Go through the material and copy every line in which "field" appears.

-- Data for the task follows --

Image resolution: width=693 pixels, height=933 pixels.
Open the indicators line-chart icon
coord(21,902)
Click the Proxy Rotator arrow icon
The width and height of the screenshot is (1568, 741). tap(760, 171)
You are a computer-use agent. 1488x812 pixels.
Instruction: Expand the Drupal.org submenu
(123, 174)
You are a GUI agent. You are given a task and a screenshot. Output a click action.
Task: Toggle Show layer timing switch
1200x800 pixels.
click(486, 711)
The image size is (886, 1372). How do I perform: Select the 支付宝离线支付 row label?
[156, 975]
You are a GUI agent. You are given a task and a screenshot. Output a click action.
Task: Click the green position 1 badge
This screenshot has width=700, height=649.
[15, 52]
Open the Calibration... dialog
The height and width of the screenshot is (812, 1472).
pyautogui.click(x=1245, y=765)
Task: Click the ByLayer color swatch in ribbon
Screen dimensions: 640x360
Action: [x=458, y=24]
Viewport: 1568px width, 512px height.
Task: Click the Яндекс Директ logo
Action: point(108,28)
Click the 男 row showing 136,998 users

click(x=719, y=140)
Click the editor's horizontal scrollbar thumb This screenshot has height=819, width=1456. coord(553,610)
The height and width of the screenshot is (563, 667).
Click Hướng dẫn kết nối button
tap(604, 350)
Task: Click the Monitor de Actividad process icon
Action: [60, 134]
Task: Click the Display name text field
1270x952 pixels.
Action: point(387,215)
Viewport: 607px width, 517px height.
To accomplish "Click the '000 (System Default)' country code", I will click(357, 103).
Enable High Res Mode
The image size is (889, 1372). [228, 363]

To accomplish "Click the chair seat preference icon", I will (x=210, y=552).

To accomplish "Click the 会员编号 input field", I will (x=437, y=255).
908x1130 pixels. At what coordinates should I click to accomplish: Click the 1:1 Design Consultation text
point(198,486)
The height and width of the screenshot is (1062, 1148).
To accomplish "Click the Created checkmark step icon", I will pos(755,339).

-- Data for the task concluded --

§ Answer for this exercise
Task: Click the Display name text field
To accomplish "Click the 会员编号 input field", I will (x=437, y=255).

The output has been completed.